#### Problem description:
Once the line containing "Given: Focus the Search input field" is found, please copy it and all lines after it through the end of the records, exactly, leaving out pictures.

#### Exercise data:
§ §
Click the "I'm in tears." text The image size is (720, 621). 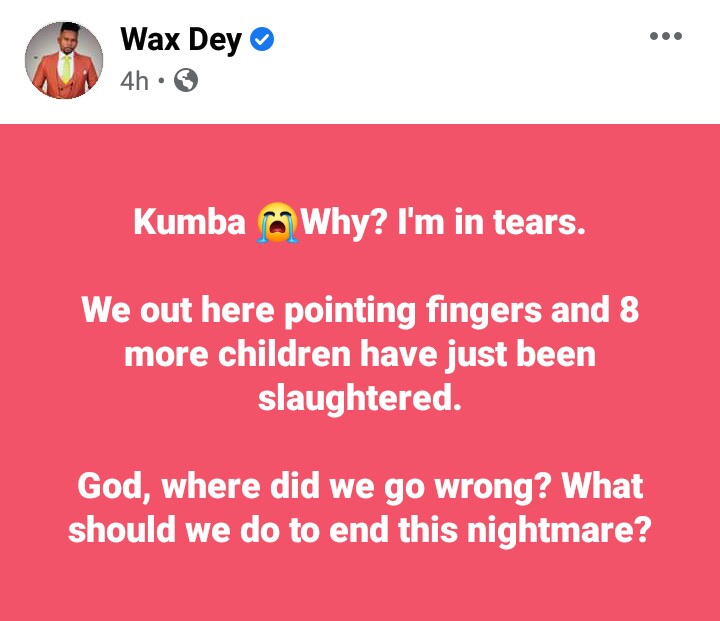point(492,222)
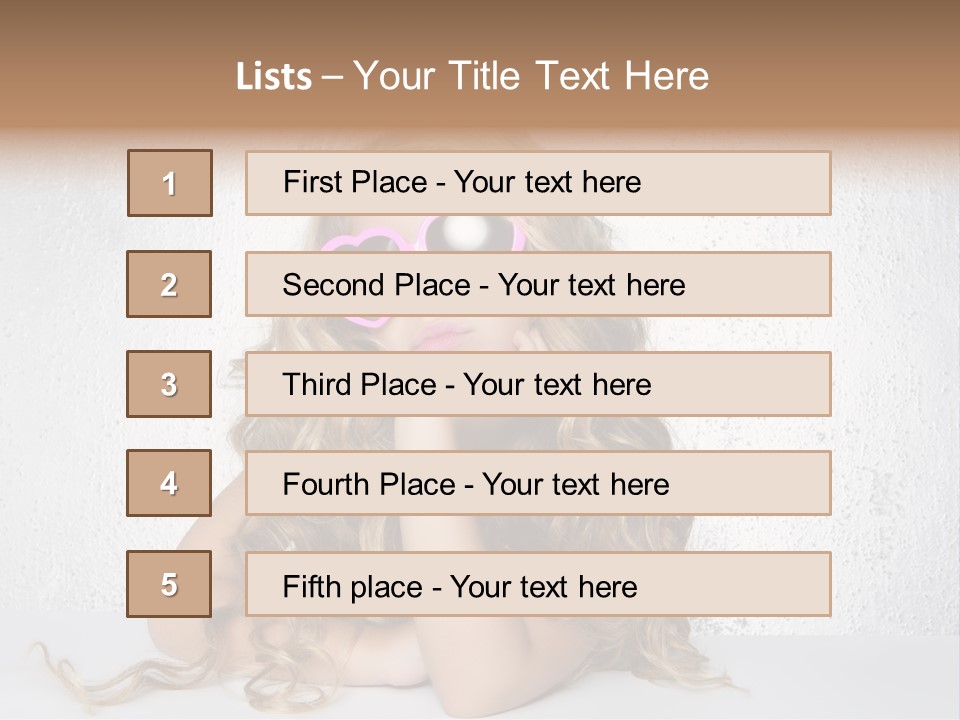Select the number 2 box
Screen dimensions: 960x720
[169, 284]
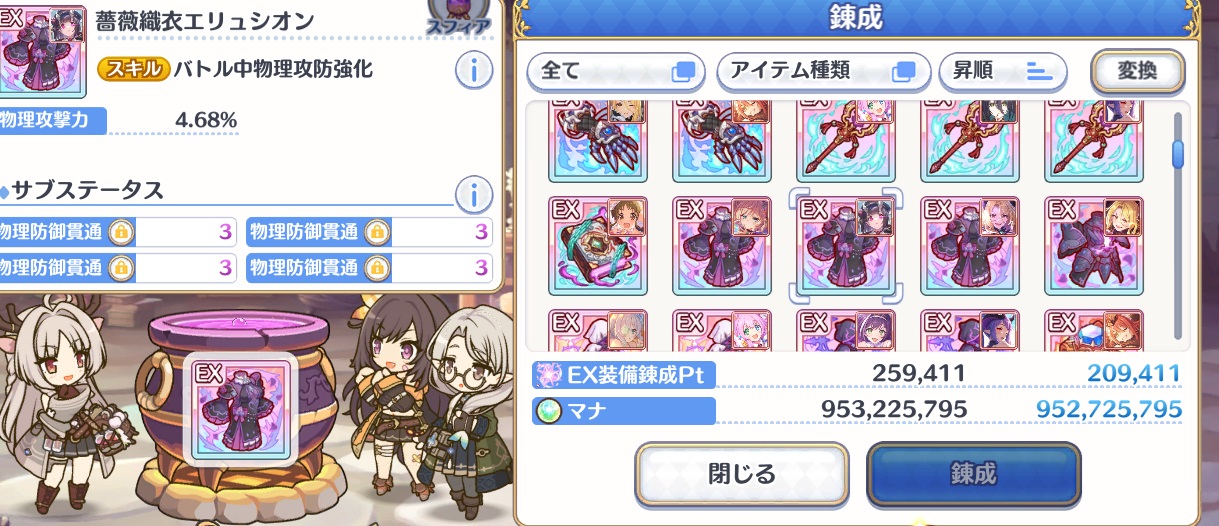Viewport: 1219px width, 526px height.
Task: Toggle lock icon on first 物理防御貫通 substat
Action: point(120,233)
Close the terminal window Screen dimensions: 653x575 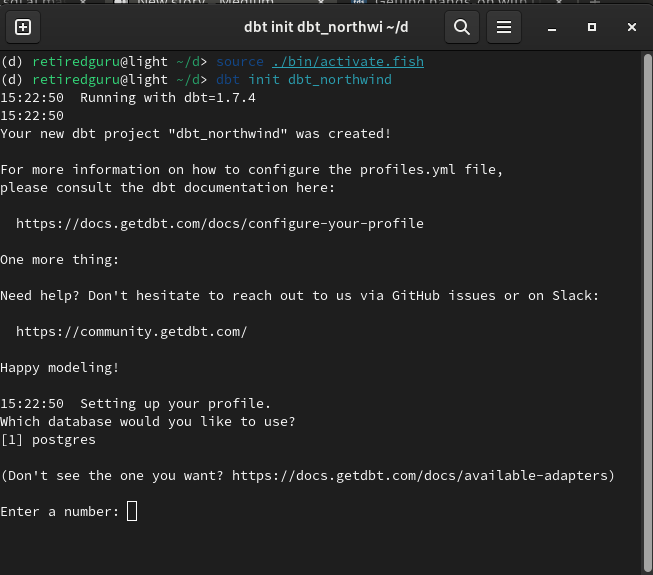point(632,27)
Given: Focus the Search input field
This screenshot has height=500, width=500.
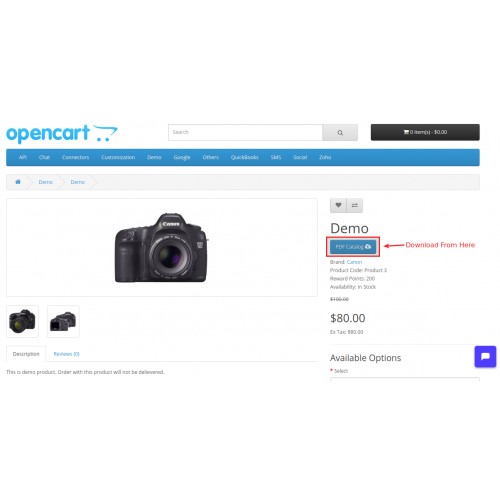Looking at the screenshot, I should tap(245, 132).
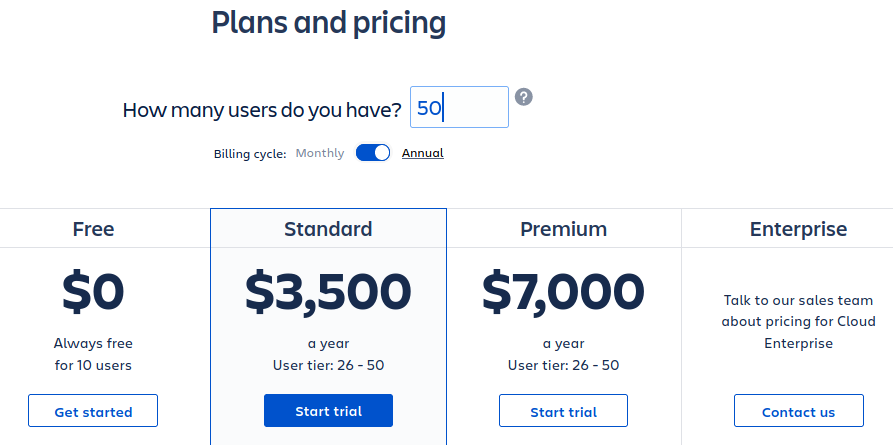Image resolution: width=893 pixels, height=445 pixels.
Task: Click Contact us for the Enterprise plan
Action: [x=798, y=411]
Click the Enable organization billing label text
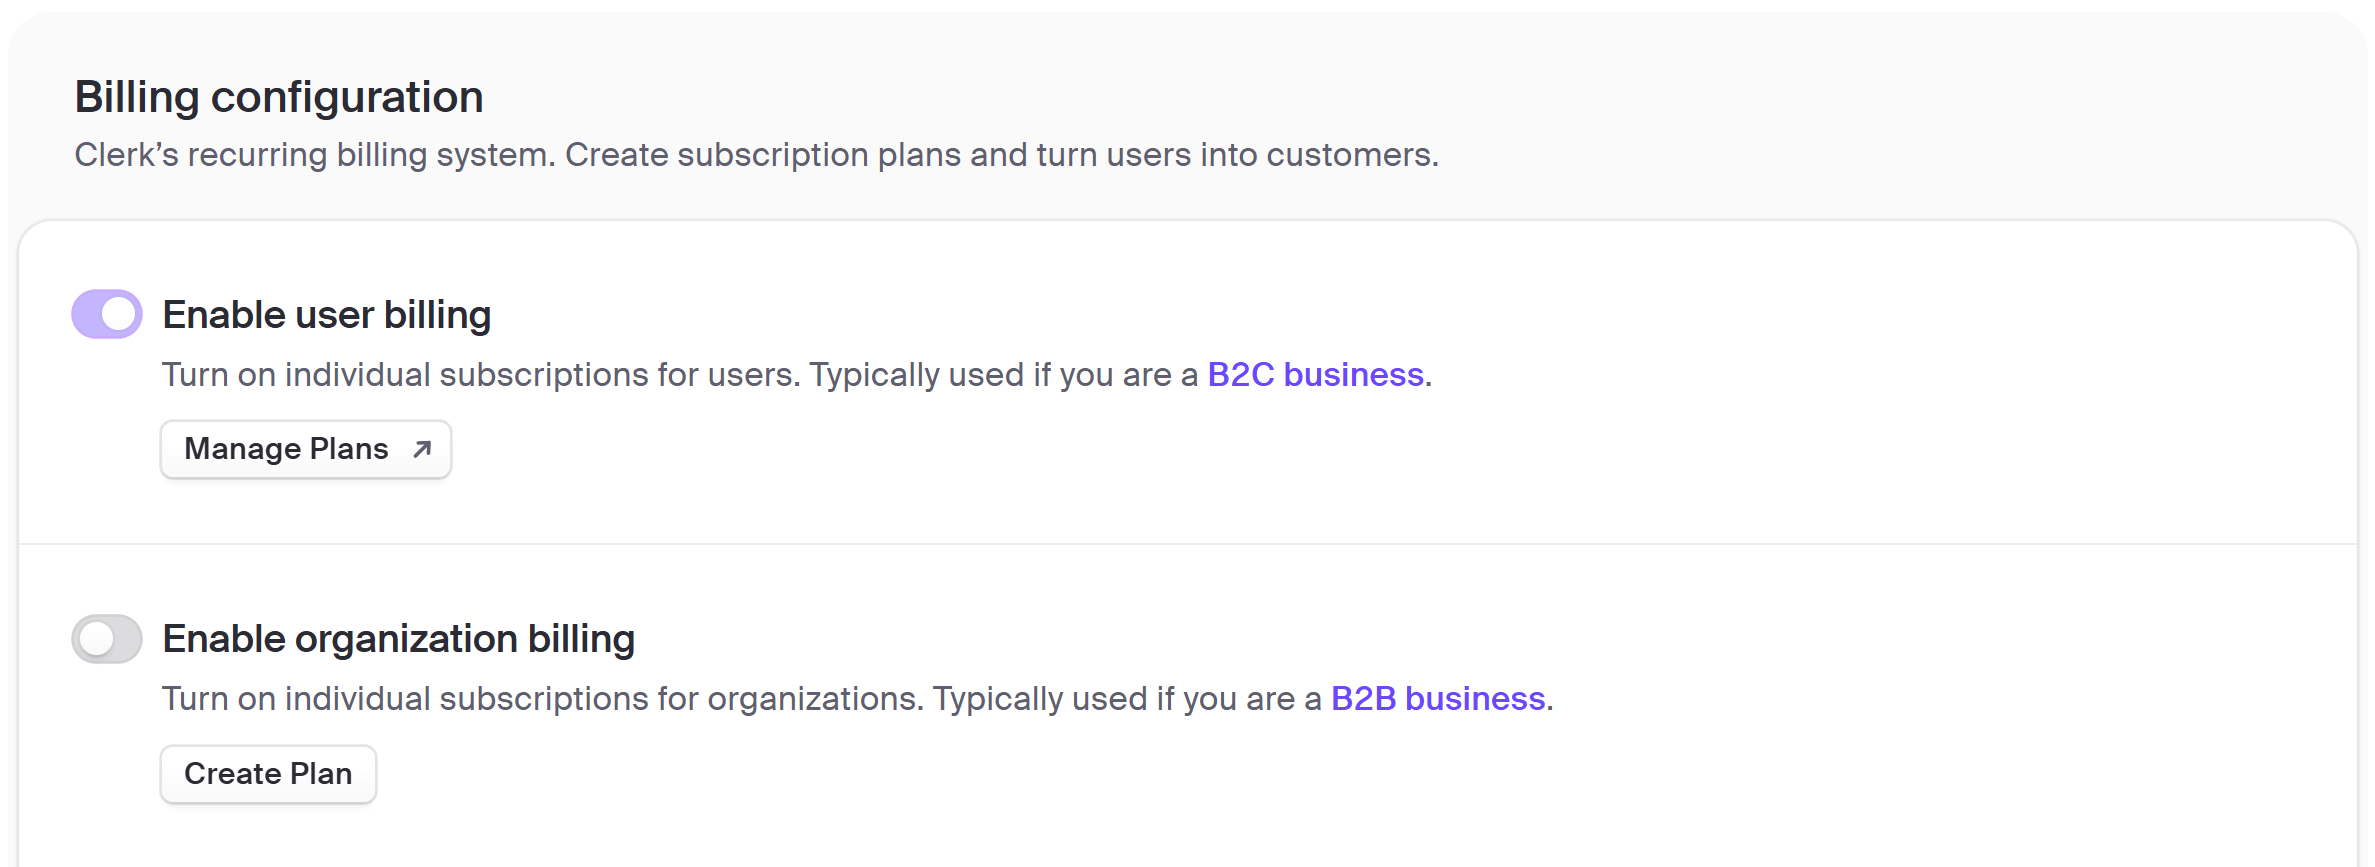 coord(399,639)
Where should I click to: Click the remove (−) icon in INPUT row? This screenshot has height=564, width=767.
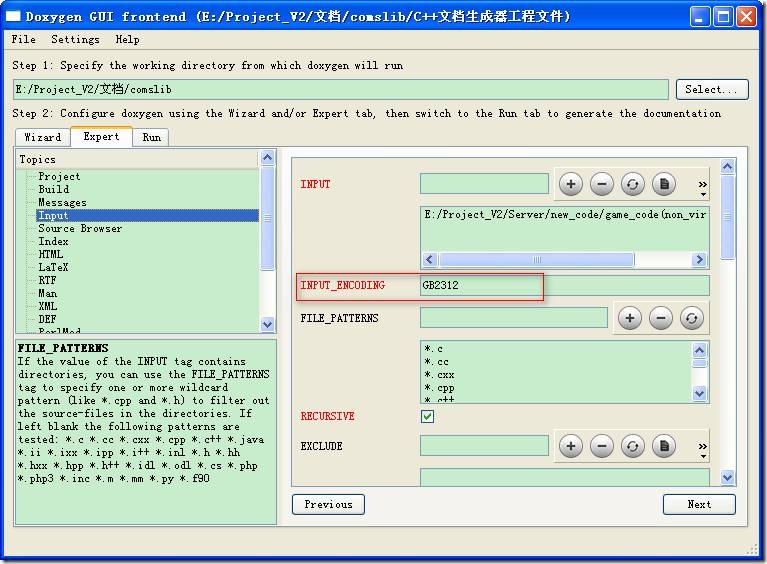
§ §
#### Answer box:
Given: Focus the Search input field
This screenshot has height=500, width=500.
Looking at the screenshot, I should tap(245, 132).
Image resolution: width=893 pixels, height=445 pixels.
Task: Click Contact us for the Enterprise plan
Action: [x=798, y=411]
Click the Enable organization billing label text
 coord(399,639)
Where should I click to: Click the remove (−) icon in INPUT row? This screenshot has height=564, width=767.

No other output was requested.